= Tolia Nikiprowetzky =

French composer and musicologist (1916–1997)

Tolia Nikiprowetzky (12 or 25 September 1916 – 5 May 1997) was a French composer and musicologist of Russian birth. His compositions include four operas (Les Noces d'Ombre, La Fête et les masques, Le Sourire de l'Autre and La Veuve du Héros); a symphony (Symphony Logos 5); concertos for saxophone, piano, cello, and trumpet; a piece for wind quintet and string orchestra; two large religious works (Numinis Sacra and Ode Funèbre); a few cantatas; several pieces for solo piano; and numerous chamber works among others. Some of his works experimented with serialism, electronic music, and reflected his interest in African music.

Born in Feodosiya, Nikiprowetzky immigrated with his parents to France in 1923 where they settled in Marseilles.

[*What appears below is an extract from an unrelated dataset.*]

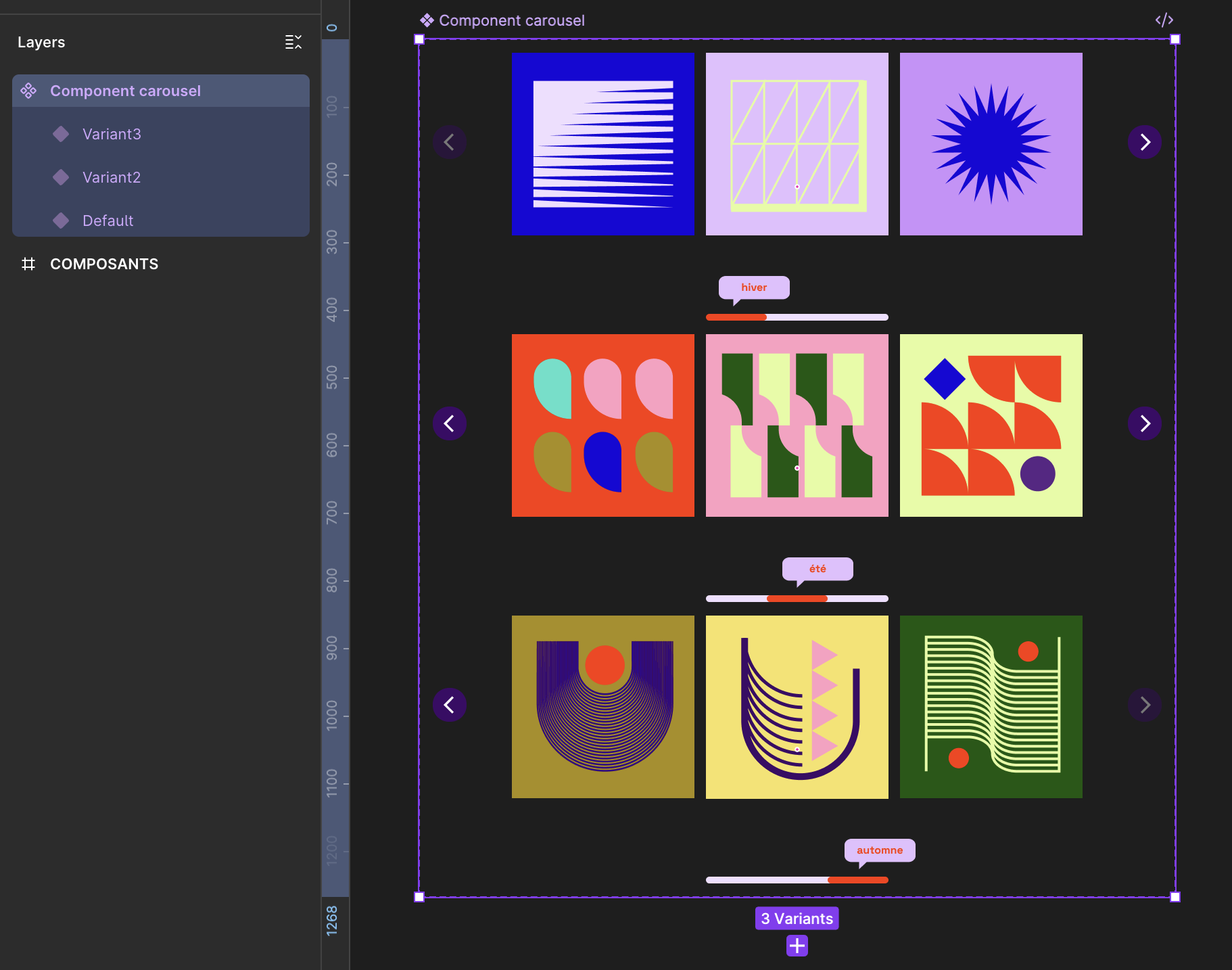Select the blue starburst thumbnail image
This screenshot has width=1232, height=970.
(x=991, y=144)
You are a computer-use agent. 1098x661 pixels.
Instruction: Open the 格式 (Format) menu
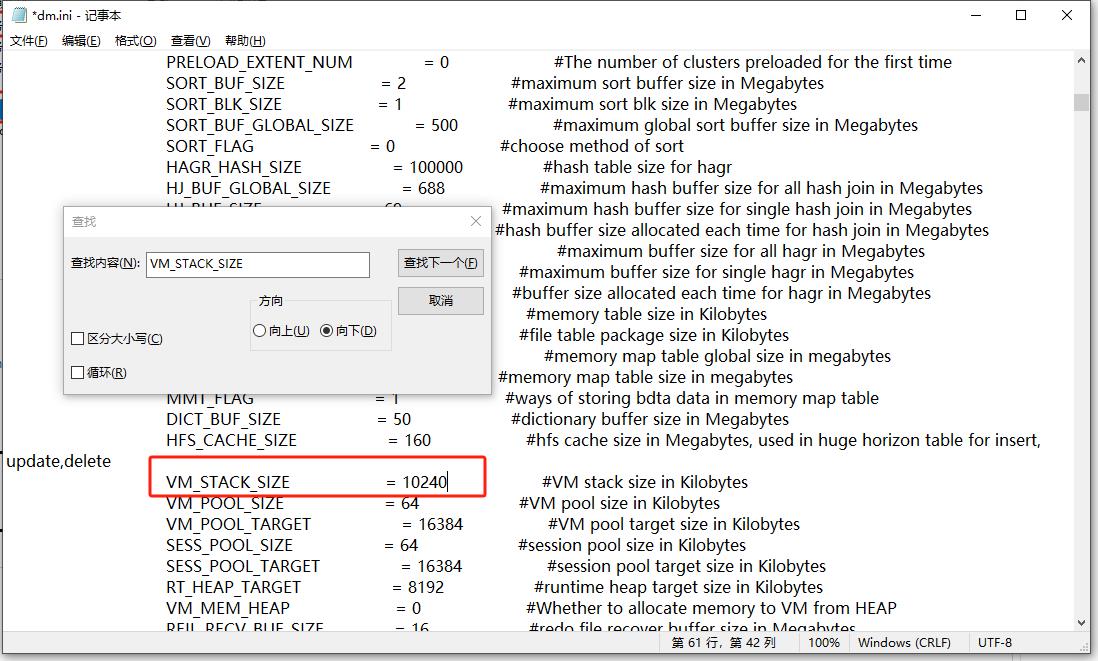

He began his musical studies at the Marseilles Conservatory but left there in 1937 to enter the Conservatoire de Paris where he was a student of Simone Plé-Caussade and Louis Laloy. After World War II he pursued further studies privately with René Leibowitz.

From 1950 to 1955 he worked as musical director of the Moroccan Radio, then in Paris for the overseas radio service. Tolia wrote the first national anthem of independent Mauritania.

He also ran a few nightclubs in Paris, where he died in 1997.